___ Text excerpt ___
Commentary

6 questions for former St. Paul Mayor Chris Coleman, CEO of Twin Cities Habitat for Humanity

History of race in housing policy comes into focus

August 18, 2020 6:33 am

We talked to Chris Coleman, president and CEO of Twin Cities Habitat for Humanity and former St. Paul mayor, about the housing landscape and what Habitat has been up to. His answers were edited for space and clarity.

Q: What’s the housing situation look like right now?

Chris Coleman: The housing shortage is dramatic in the community, as are the impacts of that shortage where people don’t have stable, safe places to live, where kids can do their homework and learn remotely, where parents are struggling to hold onto their jobs. It’s just exacerbating the challenge that we’ve known has been out there for decades.

Q: Are we seeing more homeless people than usual?

C.C.: You’re obviously seeing a huge increase in the number of people that are unsheltered homeless. When we built the Dorothy Day facility in downtown St. Paul, it was immediately fully occupied. There is a gigantic crisis, there’s a lack of affordable entry rental housing. But I think that sometimes in dealing with the crisis of the encampments and people all over the Twin Cities sleeping on our streets, we sometimes don’t take a longer-term vision and view of the whole of continuum of affordable housing from sheltering the homeless to homeownership. All parts of that continuum need to be addressed.

Q: What do you see as the biggest threat to housing stability?

C.C.: Before the COVID-19 crisis you had huge numbers of people who were in unstable housing situations because rents were going up. The available stock of affordable housing wasn’t keeping up with need. And again on the homeownership side of things, there aren’t enough of our families that own their own homes: 75% of white families in Minnesota own their own home; less than 25% of African-American families own their own home.

You look at how that reflects through all the other disparities that we have in income, in education, in health care, across the board — the fact that generation after generation of Black and indigenous people of color have been really shut out of the homeownership market. It has created a ripple effect in every other part of our community.

Q: That’s a pretty big gap, yeah?

C.C.: It’s the difference between family wealth and the ability to pass that wealth down to the generations. My parents grew up poor in Frogtown and in Rondo, but after World War II they were able to buy a home on the GI bill and start building that wealth. Those opportunities weren’t provided to soldiers of coloe coming back from World War II because of redlining and restrictive covenantsmm and so you just have this ripple effect that 75 years later is still playing out in our community.

Q: How did we get to this point with the lack of affordable housing?

C.C.: We saw a lot of predatory lending practices. People were buying homes that they were given “no doc” loans and people could get into it, but if it wasn’t affordable, if the family was paying more than 30% of the household income for their housing, then the risk of losing that housing or not meeting other needs like food and transportation, you were setting families up for failure. The reality is that while incomes are remaining stagnant, the cost of housing is continuing to rise dramatically. We’re now over $300,000 for the average home value in the Twin Cities, and the price of entry-level housing is increasing significantly. So where do families turn that are making $30,000, $40,000 a year? It makes it very, very difficult. I bought my first home in Frogtown for $49,000. That house is no longer available for $49,000, but the wages relative to that haven’t increased anywhere near the value of those homes.
___
What you will do:
1/ Can you extract everything in the Coleman interview from "6 questions for" down to "there for decades.", word for word?
2/ Which dollar amounts appear in the Coleman interview? List each distinct amount once.
___ Recorded data ___
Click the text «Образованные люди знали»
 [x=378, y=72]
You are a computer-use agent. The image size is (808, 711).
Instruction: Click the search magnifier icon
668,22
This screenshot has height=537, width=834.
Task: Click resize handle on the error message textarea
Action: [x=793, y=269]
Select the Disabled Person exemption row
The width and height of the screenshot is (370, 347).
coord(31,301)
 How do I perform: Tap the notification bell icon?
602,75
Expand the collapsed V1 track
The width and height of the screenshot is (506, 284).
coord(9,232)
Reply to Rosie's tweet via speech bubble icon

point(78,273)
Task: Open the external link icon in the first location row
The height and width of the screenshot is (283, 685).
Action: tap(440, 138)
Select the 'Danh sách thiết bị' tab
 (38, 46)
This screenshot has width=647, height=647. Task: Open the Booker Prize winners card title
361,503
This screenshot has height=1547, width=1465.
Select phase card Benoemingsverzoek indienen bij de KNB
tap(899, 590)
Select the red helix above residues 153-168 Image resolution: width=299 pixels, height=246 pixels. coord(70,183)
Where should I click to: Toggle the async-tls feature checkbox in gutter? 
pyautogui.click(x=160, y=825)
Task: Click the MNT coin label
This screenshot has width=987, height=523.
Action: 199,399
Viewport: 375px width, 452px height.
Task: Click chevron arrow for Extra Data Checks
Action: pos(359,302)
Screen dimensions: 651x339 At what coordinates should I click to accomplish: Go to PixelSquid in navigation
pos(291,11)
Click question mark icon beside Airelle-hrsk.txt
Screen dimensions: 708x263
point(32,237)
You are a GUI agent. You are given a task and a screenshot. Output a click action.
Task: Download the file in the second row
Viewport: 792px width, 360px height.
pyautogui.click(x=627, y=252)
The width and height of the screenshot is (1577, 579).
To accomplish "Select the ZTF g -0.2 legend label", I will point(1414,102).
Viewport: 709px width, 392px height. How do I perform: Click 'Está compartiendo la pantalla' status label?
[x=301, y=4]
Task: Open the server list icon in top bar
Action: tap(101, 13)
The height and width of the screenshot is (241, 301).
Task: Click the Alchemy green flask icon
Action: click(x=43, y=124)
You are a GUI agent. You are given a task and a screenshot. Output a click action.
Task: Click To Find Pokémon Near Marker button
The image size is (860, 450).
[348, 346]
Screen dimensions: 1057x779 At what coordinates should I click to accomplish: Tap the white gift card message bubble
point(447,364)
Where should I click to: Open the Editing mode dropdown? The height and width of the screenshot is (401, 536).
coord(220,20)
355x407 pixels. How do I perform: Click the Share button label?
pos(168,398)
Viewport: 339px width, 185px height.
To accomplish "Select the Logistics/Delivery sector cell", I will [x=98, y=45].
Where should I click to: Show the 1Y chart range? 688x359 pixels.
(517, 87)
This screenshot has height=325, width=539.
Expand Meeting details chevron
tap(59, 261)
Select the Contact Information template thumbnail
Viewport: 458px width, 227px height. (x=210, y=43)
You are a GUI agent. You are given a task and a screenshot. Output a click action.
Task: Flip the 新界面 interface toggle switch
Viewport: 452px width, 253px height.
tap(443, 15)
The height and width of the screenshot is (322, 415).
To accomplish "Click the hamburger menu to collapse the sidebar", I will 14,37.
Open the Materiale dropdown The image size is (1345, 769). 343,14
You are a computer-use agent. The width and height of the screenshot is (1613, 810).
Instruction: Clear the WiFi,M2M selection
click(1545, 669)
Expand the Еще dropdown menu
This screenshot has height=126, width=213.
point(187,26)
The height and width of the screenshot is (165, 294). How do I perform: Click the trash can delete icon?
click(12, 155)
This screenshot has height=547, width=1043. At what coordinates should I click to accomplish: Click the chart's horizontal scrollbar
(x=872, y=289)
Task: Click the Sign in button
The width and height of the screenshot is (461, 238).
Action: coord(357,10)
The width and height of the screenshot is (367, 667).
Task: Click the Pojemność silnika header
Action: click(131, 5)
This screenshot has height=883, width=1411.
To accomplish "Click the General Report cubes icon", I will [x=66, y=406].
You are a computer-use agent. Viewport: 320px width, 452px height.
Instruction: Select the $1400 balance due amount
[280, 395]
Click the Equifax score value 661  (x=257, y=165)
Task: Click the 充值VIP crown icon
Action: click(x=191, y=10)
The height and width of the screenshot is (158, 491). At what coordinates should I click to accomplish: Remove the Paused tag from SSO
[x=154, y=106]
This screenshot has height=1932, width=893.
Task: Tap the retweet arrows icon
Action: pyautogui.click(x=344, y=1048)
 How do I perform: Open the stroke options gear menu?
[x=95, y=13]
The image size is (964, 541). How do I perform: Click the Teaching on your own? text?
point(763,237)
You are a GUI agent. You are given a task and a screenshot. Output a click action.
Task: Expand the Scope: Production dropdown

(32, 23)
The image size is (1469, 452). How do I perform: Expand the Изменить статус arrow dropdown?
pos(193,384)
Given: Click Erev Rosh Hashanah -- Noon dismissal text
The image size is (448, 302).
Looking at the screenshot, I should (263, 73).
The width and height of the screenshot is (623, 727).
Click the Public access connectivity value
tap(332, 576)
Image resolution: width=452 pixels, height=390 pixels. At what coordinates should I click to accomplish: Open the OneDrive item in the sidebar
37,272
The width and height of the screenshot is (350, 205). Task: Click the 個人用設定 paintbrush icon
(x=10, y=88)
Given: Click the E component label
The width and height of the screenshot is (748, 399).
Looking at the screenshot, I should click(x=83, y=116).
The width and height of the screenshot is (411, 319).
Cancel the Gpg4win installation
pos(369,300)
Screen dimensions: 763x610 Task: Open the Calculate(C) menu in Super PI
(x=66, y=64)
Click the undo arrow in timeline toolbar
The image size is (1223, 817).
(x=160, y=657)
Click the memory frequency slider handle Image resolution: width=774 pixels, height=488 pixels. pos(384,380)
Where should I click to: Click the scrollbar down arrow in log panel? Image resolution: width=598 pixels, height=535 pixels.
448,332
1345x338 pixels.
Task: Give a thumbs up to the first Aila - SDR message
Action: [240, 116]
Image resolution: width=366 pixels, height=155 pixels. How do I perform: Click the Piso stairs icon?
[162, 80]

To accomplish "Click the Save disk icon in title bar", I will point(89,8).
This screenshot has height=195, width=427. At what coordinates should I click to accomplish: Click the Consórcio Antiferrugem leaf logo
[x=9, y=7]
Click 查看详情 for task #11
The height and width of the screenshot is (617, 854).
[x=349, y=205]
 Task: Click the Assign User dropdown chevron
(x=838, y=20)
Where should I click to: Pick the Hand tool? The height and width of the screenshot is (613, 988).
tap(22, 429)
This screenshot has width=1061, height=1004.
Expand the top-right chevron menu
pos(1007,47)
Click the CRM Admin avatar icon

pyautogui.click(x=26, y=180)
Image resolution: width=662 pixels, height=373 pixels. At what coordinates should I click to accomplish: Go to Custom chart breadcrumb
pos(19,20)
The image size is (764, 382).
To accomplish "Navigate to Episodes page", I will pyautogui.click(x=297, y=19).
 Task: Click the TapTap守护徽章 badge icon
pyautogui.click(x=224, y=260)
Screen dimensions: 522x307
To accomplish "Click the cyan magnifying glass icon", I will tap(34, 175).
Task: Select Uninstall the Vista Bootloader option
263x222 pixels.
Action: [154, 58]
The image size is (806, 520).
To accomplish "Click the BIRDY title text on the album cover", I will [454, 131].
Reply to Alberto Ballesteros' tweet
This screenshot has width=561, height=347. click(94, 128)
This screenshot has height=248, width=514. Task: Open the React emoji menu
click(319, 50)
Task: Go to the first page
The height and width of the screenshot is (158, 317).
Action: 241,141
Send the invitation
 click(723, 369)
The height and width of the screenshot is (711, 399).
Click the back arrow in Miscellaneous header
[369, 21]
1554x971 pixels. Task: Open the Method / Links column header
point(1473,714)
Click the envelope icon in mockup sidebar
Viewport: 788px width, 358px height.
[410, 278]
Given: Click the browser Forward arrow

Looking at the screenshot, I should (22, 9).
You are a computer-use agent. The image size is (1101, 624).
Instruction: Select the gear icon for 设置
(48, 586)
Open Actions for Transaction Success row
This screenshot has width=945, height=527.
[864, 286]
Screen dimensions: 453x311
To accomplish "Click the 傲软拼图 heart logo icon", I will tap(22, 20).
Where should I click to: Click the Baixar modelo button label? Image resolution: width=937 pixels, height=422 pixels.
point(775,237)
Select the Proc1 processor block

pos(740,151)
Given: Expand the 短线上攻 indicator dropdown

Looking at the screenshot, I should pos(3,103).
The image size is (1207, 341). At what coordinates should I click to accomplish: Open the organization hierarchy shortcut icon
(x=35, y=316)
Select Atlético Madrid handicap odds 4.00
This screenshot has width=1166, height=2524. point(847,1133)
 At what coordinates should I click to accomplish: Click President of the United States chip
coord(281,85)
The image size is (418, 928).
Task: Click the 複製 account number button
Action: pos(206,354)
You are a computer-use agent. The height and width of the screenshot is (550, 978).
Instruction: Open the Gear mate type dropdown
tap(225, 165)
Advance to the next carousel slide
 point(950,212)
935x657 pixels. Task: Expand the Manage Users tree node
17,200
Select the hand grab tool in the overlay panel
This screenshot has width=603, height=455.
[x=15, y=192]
___
Responses in order:
1/
6 questions for former St. Paul Mayor Chris Coleman, CEO of Twin Cities Habitat for Humanity

History of race in housing policy comes into focus

August 18, 2020 6:33 am

We talked to Chris Coleman, president and CEO of Twin Cities Habitat for Humanity and former St. Paul mayor, about the housing landscape and what Habitat has been up to. His answers were edited for space and clarity.

Q: What’s the housing situation look like right now?

Chris Coleman: The housing shortage is dramatic in the community, as are the impacts of that shortage where people don’t have stable, safe places to live, where kids can do their homework and learn remotely, where parents are struggling to hold onto their jobs. It’s just exacerbating the challenge that we’ve known has been out there for decades.

2/
- $300,000
- $30,000
- $40,000
- $49,000